Pixel coordinate grounding data:
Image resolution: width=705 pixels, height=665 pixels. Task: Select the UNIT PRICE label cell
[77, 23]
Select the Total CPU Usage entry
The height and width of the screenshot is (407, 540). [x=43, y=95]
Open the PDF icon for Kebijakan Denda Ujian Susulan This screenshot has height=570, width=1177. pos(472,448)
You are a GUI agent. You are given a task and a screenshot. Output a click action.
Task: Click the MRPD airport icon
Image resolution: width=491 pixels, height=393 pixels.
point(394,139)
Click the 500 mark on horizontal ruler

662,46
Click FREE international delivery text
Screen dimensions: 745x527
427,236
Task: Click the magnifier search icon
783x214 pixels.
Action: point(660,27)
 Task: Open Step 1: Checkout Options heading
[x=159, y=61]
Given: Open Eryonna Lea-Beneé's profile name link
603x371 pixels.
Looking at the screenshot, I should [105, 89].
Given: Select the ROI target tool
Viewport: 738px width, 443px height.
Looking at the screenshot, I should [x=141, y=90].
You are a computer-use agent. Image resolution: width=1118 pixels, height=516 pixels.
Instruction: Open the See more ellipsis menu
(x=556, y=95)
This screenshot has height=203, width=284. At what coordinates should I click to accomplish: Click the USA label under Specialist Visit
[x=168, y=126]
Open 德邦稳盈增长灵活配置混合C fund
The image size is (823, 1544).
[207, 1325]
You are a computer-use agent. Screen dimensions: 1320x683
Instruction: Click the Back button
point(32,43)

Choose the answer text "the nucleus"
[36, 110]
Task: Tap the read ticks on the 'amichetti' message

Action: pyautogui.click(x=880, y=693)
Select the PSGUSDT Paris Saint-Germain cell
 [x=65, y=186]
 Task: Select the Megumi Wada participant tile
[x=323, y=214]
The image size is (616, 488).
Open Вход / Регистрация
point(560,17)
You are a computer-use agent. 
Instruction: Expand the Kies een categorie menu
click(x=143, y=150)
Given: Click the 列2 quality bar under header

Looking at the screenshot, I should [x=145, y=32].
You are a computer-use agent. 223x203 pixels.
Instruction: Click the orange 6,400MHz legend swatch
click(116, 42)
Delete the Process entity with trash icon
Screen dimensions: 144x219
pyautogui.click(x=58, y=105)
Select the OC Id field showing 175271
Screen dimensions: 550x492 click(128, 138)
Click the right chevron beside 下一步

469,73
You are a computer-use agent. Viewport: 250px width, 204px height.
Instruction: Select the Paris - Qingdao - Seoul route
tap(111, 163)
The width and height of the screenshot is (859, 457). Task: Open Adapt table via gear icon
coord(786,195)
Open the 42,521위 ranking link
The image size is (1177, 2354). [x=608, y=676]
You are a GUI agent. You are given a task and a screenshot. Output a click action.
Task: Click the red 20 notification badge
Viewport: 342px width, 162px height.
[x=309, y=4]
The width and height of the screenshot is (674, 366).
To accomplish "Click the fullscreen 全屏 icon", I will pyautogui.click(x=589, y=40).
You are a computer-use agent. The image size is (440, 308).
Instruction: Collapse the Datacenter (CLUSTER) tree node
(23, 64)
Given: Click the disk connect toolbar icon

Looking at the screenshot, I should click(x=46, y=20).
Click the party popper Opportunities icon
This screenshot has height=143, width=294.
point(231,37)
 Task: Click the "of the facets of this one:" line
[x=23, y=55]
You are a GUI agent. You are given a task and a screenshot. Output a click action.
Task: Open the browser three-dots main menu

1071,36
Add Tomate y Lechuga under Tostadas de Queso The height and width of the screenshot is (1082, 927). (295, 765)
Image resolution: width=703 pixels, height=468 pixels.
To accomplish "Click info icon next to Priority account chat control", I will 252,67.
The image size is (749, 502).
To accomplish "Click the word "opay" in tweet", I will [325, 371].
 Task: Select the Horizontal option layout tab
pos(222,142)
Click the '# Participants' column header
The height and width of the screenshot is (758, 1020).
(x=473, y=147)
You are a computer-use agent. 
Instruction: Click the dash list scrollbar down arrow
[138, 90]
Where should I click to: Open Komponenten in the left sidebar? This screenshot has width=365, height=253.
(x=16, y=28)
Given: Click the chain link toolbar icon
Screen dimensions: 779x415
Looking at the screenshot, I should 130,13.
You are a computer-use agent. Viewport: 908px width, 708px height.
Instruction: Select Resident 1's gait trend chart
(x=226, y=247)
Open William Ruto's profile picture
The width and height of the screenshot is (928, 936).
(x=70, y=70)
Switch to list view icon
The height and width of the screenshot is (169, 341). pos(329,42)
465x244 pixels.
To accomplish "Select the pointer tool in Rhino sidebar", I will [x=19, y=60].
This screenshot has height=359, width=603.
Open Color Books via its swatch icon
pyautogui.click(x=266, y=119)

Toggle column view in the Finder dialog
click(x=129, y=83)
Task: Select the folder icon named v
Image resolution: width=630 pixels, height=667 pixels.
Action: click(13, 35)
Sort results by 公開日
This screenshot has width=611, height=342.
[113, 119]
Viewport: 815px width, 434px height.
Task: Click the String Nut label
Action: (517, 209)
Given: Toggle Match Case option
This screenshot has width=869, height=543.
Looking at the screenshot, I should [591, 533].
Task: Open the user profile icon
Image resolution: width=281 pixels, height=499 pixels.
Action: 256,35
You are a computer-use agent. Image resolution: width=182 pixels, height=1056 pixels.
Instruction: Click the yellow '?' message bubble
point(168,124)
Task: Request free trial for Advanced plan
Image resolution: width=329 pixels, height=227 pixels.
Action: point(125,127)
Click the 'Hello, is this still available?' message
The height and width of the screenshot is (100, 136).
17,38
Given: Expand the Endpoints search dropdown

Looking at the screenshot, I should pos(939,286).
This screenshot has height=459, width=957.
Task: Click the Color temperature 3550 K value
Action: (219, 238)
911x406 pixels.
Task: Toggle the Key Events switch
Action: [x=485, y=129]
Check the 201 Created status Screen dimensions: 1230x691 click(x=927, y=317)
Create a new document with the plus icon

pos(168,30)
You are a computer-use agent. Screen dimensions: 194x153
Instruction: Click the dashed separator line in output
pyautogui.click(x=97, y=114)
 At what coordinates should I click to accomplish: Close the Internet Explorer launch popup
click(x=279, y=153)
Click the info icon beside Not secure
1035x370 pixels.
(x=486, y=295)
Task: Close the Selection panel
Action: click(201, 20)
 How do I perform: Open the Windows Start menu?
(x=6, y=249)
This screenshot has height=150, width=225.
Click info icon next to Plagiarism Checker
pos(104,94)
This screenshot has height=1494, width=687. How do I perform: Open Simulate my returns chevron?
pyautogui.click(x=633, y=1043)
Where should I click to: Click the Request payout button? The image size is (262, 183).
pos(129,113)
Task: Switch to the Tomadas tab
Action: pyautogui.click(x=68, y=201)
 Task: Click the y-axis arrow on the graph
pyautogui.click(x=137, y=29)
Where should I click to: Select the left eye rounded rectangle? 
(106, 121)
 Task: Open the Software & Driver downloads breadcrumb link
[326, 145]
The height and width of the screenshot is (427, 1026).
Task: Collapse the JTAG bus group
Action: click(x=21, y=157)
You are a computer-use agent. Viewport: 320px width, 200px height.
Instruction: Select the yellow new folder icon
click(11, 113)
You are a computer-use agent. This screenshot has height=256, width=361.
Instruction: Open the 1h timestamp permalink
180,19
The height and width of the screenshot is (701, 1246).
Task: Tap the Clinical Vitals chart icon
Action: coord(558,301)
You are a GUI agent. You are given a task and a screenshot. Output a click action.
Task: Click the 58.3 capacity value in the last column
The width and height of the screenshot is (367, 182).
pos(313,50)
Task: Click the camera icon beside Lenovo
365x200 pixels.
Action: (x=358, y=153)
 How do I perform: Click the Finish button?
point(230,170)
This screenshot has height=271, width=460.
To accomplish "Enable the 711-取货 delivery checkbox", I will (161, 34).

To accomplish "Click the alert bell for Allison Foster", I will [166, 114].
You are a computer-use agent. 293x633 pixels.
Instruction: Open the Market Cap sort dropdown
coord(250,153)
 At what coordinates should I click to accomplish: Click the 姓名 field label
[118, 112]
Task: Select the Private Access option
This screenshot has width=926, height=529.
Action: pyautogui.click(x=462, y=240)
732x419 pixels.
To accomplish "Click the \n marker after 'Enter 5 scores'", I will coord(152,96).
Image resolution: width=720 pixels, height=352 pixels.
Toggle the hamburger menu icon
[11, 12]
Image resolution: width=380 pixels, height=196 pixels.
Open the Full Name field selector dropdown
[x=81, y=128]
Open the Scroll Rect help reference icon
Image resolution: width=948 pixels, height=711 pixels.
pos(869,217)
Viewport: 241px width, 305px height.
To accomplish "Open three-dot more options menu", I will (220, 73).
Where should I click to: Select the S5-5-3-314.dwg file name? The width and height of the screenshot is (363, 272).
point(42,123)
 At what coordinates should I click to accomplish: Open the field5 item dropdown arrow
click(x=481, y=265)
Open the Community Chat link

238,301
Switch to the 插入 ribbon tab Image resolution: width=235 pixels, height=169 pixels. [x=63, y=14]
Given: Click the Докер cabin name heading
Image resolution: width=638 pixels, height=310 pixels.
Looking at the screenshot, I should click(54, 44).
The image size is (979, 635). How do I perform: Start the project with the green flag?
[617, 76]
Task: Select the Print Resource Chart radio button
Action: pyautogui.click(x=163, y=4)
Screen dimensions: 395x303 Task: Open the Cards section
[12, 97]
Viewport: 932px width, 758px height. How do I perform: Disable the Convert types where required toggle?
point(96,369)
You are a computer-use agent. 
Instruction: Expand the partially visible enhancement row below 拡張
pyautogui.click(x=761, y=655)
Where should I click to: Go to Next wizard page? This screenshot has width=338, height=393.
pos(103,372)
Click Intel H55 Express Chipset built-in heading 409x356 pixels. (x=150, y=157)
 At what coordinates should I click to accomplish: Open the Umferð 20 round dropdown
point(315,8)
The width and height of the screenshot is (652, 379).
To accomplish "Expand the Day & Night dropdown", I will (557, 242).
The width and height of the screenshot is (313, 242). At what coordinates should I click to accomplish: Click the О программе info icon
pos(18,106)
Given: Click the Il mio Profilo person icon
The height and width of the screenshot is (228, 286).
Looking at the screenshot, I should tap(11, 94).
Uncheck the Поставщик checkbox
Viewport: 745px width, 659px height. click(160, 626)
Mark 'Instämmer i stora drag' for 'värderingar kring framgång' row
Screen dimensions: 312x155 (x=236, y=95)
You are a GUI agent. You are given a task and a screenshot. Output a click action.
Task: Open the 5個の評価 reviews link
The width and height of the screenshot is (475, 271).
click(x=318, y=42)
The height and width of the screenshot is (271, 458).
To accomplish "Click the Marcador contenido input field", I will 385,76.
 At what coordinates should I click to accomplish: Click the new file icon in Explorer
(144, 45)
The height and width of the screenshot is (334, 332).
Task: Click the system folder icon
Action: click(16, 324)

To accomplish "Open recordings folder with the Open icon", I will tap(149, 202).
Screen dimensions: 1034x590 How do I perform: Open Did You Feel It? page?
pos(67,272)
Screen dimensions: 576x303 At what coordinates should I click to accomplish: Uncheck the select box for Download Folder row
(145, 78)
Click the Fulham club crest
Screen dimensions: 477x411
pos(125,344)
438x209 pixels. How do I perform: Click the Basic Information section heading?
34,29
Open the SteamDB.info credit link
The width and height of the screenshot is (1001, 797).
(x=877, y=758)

INSTRUCTIONS TO FOLLOW: Look through the records above for the word "profile" and state how many lines contain it, giving the number alone.

TASK SOLUTION: 3